2. Nas “comemorações populares” do 25 de Abril, a tradicional descida da Avenida da Liberdade teve a participação de muitos milhares, talvez dezenas de milhares, de pessoas. Desde os tempos da Troika que não se via tanta gente a desfilar e ao longo do percurso. Ao grande número e variedade de organizações representadas, juntou-se imensa gente sozinha, com a família e/ou amigos, num misto de afirmação cívica e festa. Muitos levando, em simples cartões escritos à mão, mensagens diversas, contrastando com velhas palavras de ordem, como “25 de Abril sempre, fascismo nunca mais”. Por exemplo, um daqueles cartões dizia só: “E livres habitamos a substância do tempo”, verso de um famoso poema de Sophia.

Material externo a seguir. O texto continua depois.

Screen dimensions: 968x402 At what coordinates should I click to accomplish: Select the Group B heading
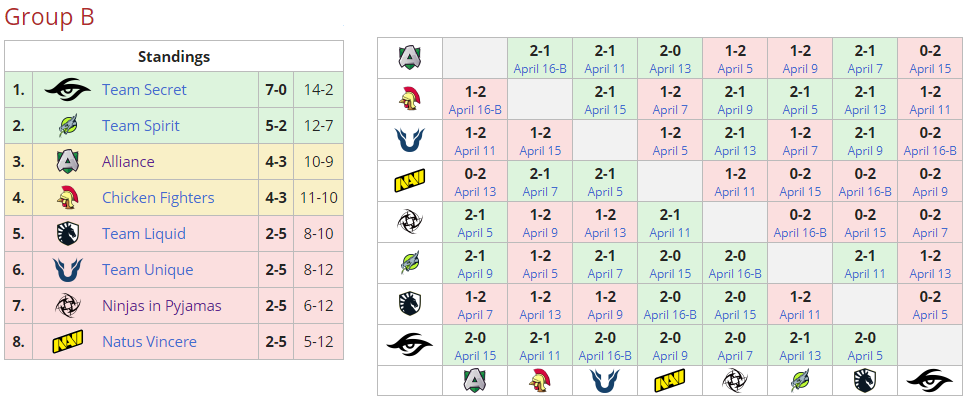pos(49,17)
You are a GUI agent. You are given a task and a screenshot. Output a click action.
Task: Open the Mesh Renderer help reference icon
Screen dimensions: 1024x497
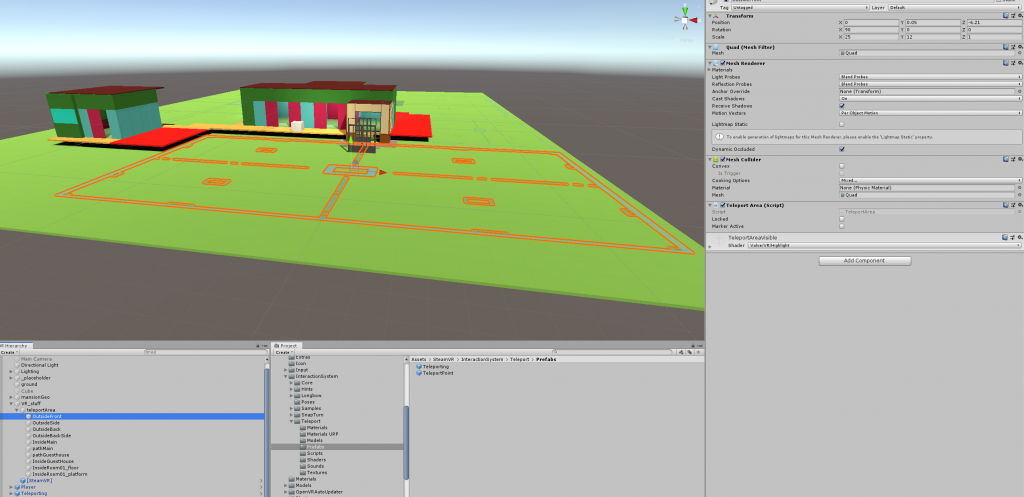coord(1003,63)
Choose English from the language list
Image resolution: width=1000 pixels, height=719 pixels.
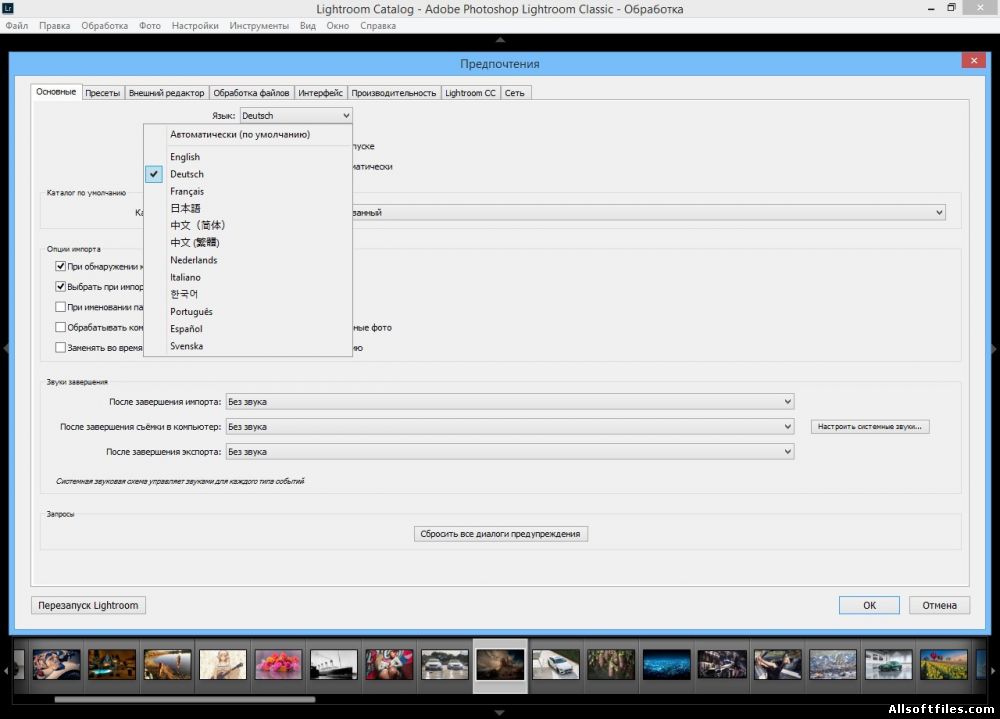[185, 157]
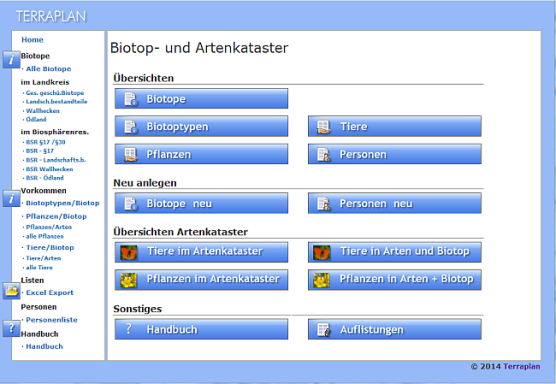Image resolution: width=556 pixels, height=384 pixels.
Task: Click flower icon on Pflanzen im Artenkataster
Action: pyautogui.click(x=129, y=280)
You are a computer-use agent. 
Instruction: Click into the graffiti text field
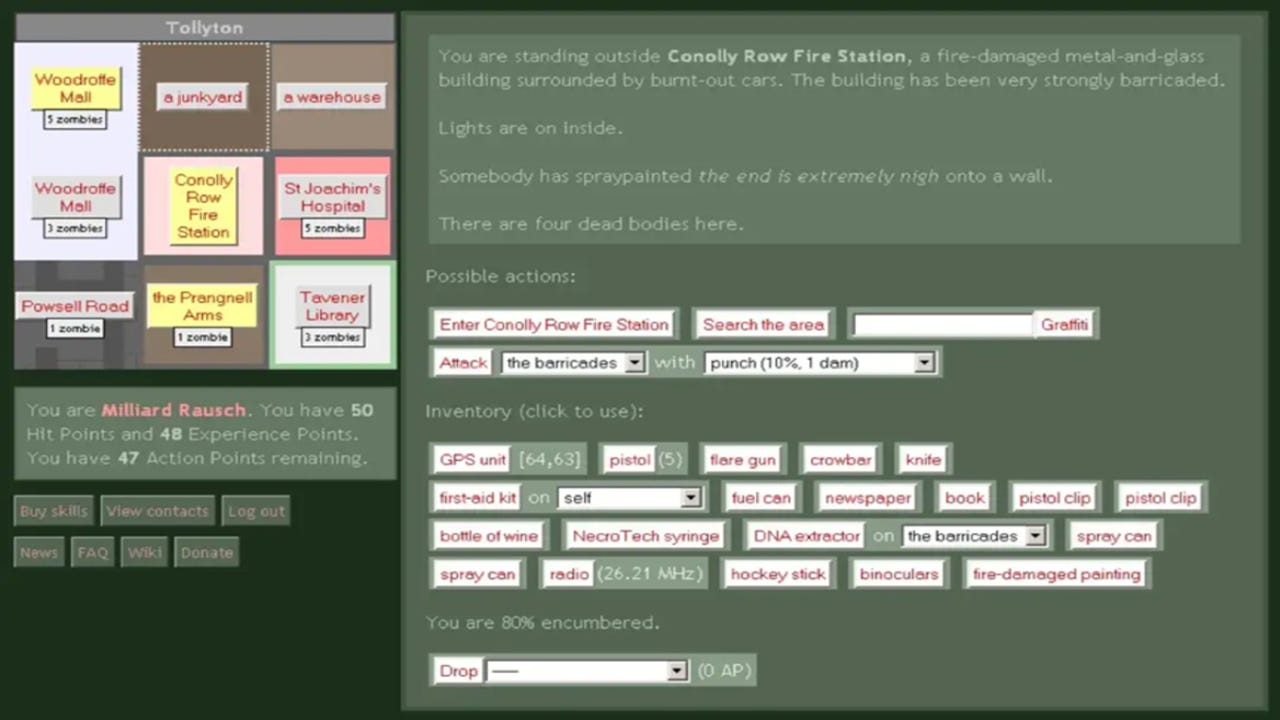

Pois foi. Resolvi percorrer os vários “telejornais” para ver se davam ideia da dimensão do desfile, do número e da diversidade dos participantes, dos temas em destaque. E nada. Nada de nada. Quase “casos de estudo”. Vá lá que, ao menos, nessa noite do 25 Abril, para acabar em beleza, a CNN entrevistou André Ventura…
À MARGEM
E no Parlamento…
Com o fim das limitações impostas pela pandemia, também a sessão do Parlamento alusiva à libertadora revolução de 1974 voltou a ter mais gente, animação e colorido. Colorido também dos cravos – embora alguns que já o usaram desta vez não o tivessem feito. Caso, se não erro, de Rui Rio, que perdeu a oportunidade de ouro de, a anteceder a leitura da sua intervenção, dizer uma certeira frase de improviso sobre o (para usar uma palavra de que Ventura gosta muito) acabado de produzir vergonhoso panfleto do chefe do Chega contra a data que se comemorava, citando inclusive uma frase de Sá Carneiro que só pode ser usada contra ele. Nota para a oportuna evocação/valorização dos portugueses da diáspora feita por A. Santos Silva.